ANTONIO MIRANTE: "Dziś znaczenie podniosłem średnią wieku, ale trzeba było trochę doświadczenia i trener uznał, że warto mnie wystawić. Cieszę się, bo w moim wieku to nie takie proste. Trzeba dzisiaj oddać zasługi młodzieży. To nie było łatwe zadanie, ale świetnie podeszli do tego meczu. Spotkanie dobrze się dla nas ułożyło i daliśmy radę. Po uzyskaniu przewagi kontrolowaliśmy wydarzenia. Szkoda straconego gola, jestem zły, że nie udało się zachować czystego konta, ale to już była końcówka meczu i mogło się wkraść lekkie rozprężenie. Simić? Według mnie jest gotowy do gry, jeśli będzie cały czas zaangażowany. Fizycznie i mentalnie jest gotowy.
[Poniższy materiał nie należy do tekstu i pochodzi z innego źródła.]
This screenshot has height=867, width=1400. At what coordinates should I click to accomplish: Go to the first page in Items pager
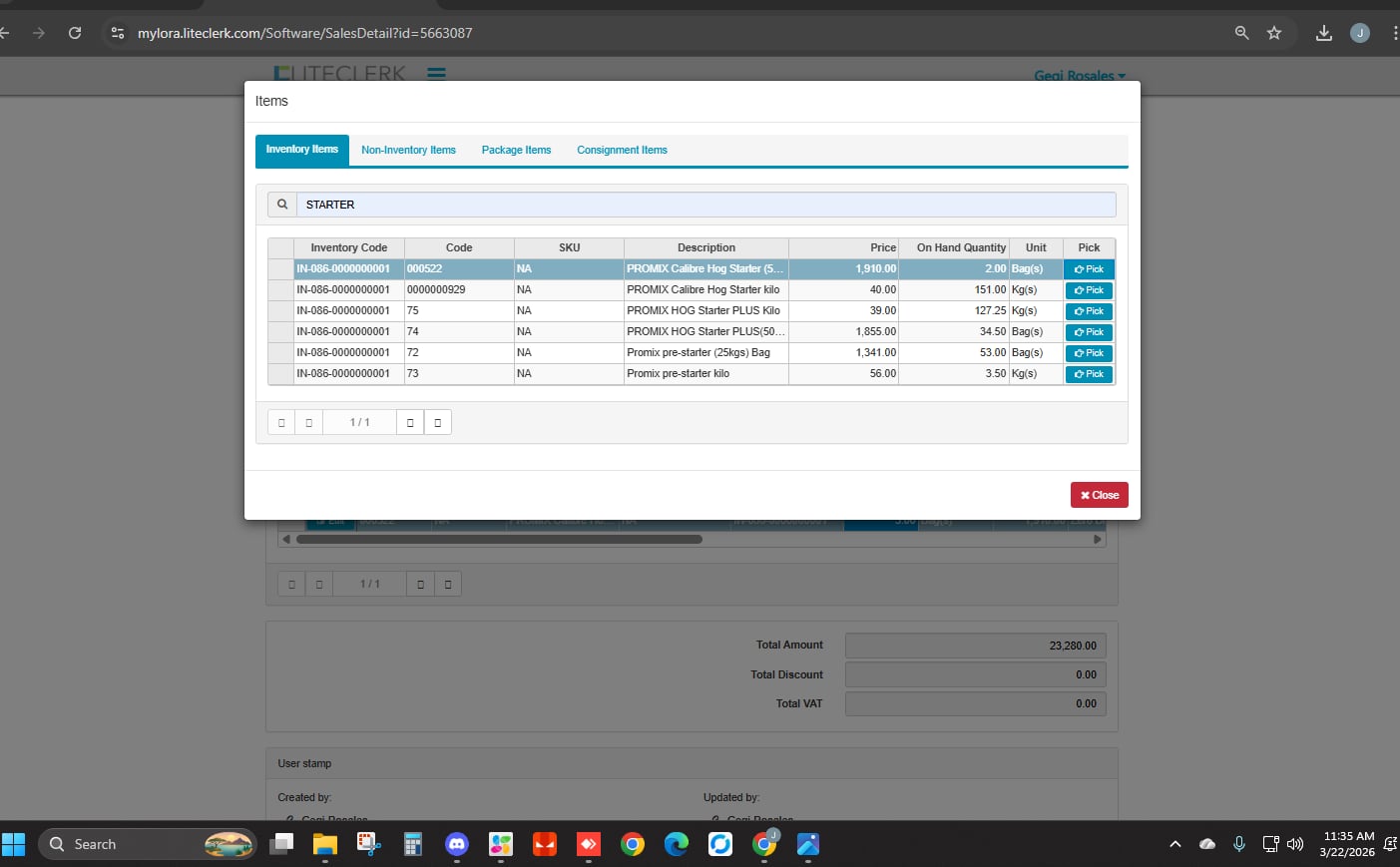click(281, 423)
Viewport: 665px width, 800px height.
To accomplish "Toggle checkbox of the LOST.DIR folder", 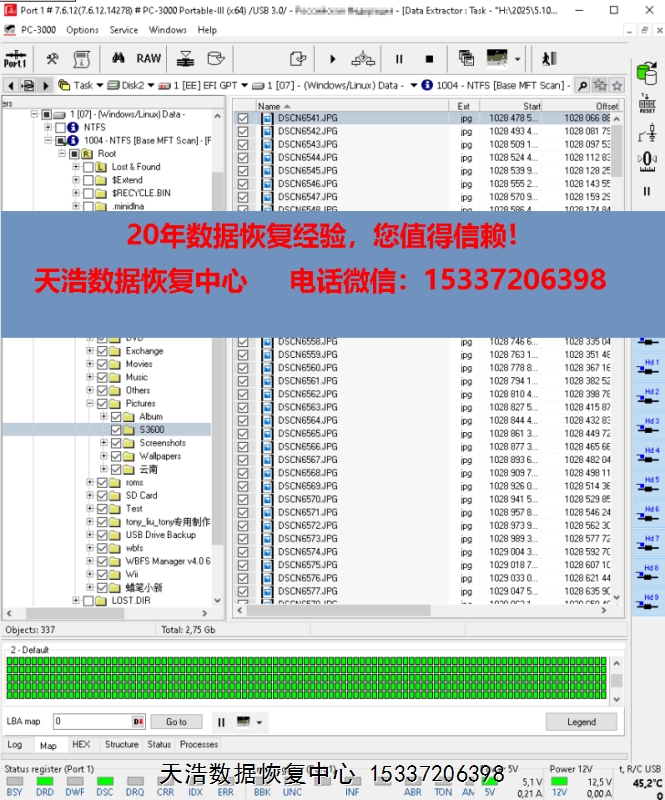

Zawsze jest skoncentrowany i potrafi się postawić także silniejszym fizycznie rywalom. Mimo młodego wieku wie, co robi. Wszyscy młodzi mi się podobali, Jimenez to miła niespodzianka. Biorąc pod uwagę wszystkie kontuzje, młodzi muszą nam pomóc i pokazują, że zasługują na miejsce w drużynie".
Nie miał wczoraj za dużo pracy, a przy golu mógł nieco lepiej się zachować...
Ale jak na zmiennika, w porządku...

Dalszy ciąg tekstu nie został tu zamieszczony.